◆ WHAT YOU HAVE TO DO:
If a line in the records below contains the word "text", return that line.

========================================

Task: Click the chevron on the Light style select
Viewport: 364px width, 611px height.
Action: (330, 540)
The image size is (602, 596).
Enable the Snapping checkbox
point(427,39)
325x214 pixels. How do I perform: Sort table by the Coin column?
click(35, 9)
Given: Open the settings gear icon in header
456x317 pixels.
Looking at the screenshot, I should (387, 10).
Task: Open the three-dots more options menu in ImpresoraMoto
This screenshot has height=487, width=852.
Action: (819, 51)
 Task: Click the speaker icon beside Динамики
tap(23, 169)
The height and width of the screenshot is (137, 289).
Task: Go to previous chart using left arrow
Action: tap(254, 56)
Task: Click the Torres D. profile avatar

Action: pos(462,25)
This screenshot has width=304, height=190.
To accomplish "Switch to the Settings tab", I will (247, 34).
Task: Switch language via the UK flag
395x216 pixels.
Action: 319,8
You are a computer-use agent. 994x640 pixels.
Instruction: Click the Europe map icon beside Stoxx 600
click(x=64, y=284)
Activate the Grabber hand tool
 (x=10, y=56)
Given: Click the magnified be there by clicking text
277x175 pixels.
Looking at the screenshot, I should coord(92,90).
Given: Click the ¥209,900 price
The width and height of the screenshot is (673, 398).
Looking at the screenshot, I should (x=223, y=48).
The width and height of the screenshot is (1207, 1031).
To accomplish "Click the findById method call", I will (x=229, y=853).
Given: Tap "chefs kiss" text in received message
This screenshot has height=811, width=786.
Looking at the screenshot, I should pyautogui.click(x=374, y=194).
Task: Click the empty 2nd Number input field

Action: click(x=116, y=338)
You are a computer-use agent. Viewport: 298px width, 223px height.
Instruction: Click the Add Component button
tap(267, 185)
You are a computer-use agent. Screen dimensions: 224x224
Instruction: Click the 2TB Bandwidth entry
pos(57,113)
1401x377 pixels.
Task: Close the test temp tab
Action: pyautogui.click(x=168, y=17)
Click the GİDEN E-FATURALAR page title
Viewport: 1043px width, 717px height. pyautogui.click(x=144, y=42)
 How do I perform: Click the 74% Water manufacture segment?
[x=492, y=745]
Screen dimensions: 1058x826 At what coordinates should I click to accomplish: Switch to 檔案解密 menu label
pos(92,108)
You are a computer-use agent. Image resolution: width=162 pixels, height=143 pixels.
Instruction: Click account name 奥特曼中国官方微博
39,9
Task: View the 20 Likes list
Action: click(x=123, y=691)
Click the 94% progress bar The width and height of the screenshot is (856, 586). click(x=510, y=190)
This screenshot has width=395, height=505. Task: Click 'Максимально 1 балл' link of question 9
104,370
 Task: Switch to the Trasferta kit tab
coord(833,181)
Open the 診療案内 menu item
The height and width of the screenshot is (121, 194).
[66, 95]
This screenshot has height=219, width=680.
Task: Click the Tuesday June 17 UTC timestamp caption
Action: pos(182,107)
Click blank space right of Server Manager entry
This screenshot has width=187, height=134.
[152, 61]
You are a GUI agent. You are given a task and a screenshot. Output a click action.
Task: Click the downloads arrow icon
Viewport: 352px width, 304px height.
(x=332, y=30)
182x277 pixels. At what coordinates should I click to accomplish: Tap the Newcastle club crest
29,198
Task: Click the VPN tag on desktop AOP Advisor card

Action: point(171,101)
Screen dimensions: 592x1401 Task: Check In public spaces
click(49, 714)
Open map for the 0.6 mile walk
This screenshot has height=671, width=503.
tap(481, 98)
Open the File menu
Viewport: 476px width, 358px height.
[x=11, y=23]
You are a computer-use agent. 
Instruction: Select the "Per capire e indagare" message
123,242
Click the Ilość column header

========================================

◆ EXERCISE SOLUTION:
Given: Click the magnified be there by clicking text
Given: Tap "chefs kiss" text in received message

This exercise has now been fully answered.